USDJPY despite improving from the significant 104.00 support zone is transmitting a neutral-to-bearish tone, curbed by the gradual dip in the 100- and 200-period simple moving averages (SMAs). The flattening 50-period SMA is endorsing the horizontal price action, while mixed signals in momentum exist in the short-term oscillators.
The MACD is increasing above its trigger and zero lines, while the RSI is attempting to maintain its positive drive above the 50 threshold.
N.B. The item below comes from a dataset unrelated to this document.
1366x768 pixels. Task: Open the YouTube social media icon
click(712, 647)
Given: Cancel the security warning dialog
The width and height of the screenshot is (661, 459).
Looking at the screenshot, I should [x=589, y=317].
However, the stochastic oscillator has adopted a bearish tone as the %K and %D lines dive under overbought territory, promoting further fading in the pair.
If selling interest strengthens, early support may arise from the 50-period SMA at 104.57 and the neighbouring low of 104.50. Steeper declines may then encounter the significant foundation of 103.99 – 104.11. Should the bears breach this floor, the price may sink towards the 103.66 level, that being the 76.4% Fibonacci retracement of the up leg from 101.17 to 111.71.
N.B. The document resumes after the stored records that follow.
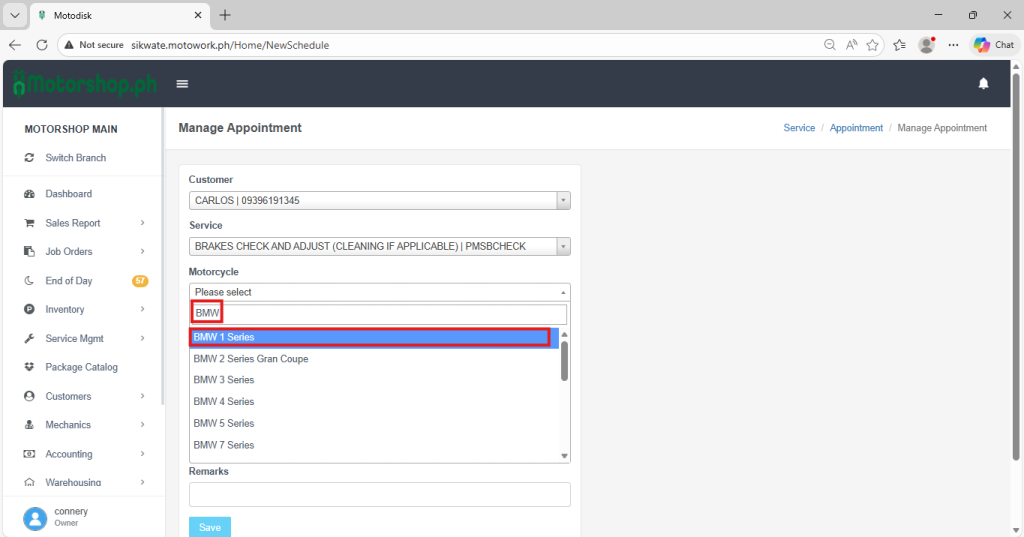Screen dimensions: 1024x537
Task: Toggle the hamburger sidebar menu icon
Action: point(182,84)
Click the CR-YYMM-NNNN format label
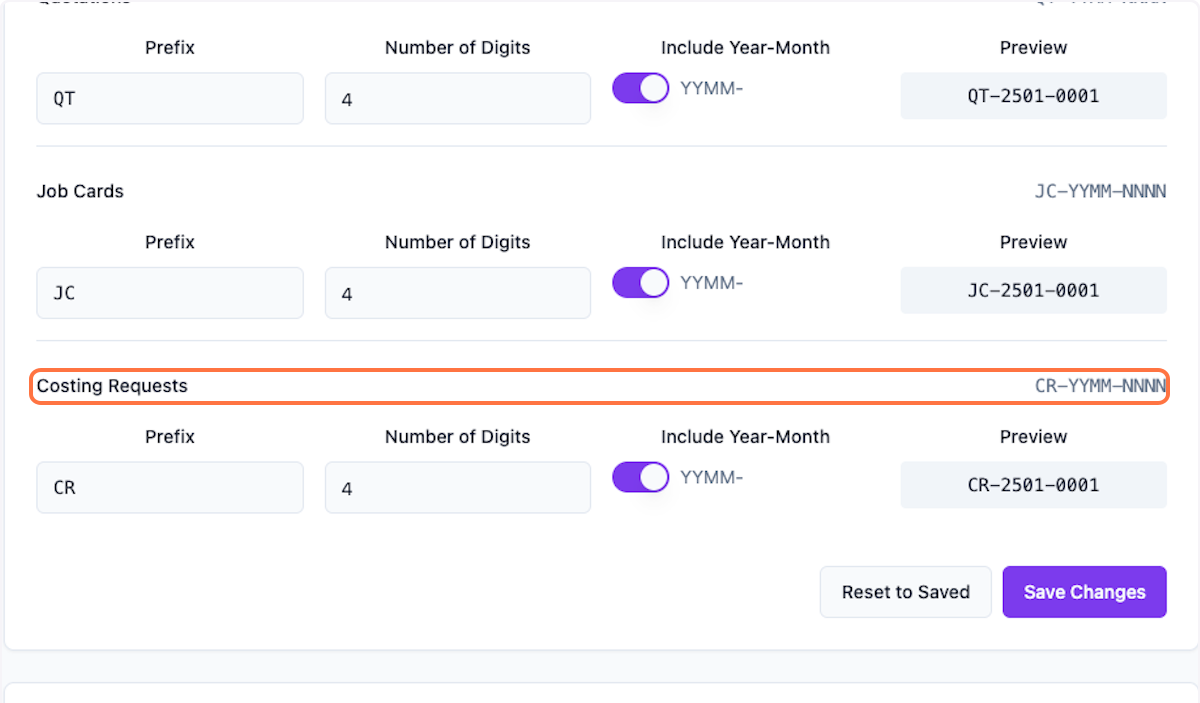The height and width of the screenshot is (703, 1200). coord(1100,386)
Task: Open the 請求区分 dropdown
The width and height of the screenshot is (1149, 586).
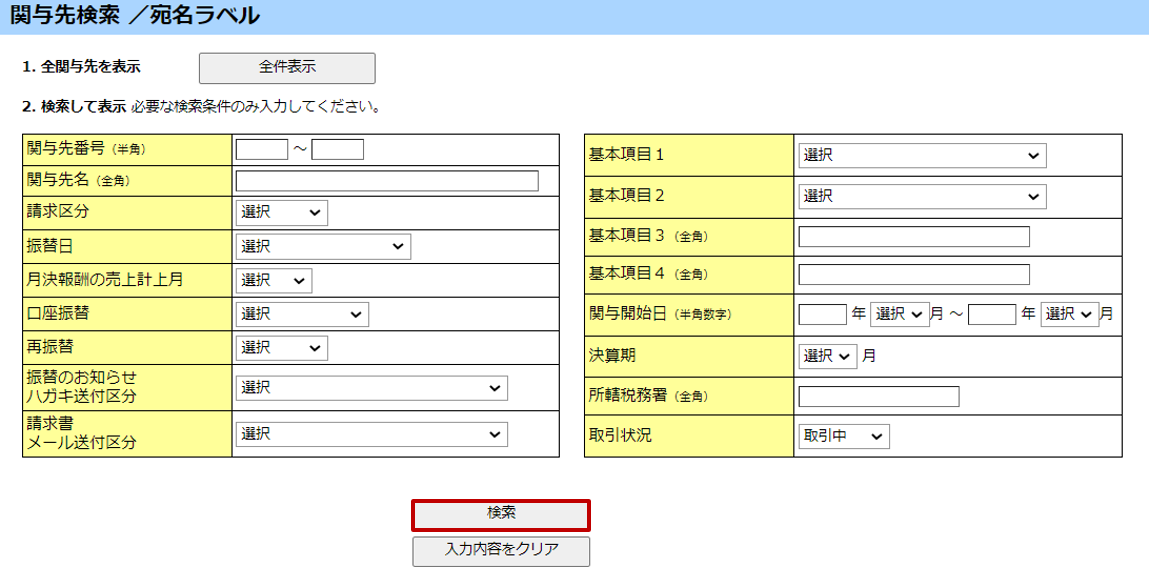Action: (281, 213)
To the upside, heavy constrictions may originate from the critical section of 104.94 to 105.05, which also contains the 100-period SMA. Surpassing this key boundary, the climb may be challenged by the region from the 200-period SMA at 105.14 until the 105.29 inside swing low, an area which also encompasses the 61.8% Fibo of 105.20. Triumphing above these barriers may propel the pair towards another resistance region of 105.70 – 105.80.
Summarizing, USDJPY retains a neutral-to-bearish mode below the 100- and 200-period SMAs. A break below the 104.00 base may accelerate negative moves, while a shift above 105.70 – 105.80 may turn the bias neutral.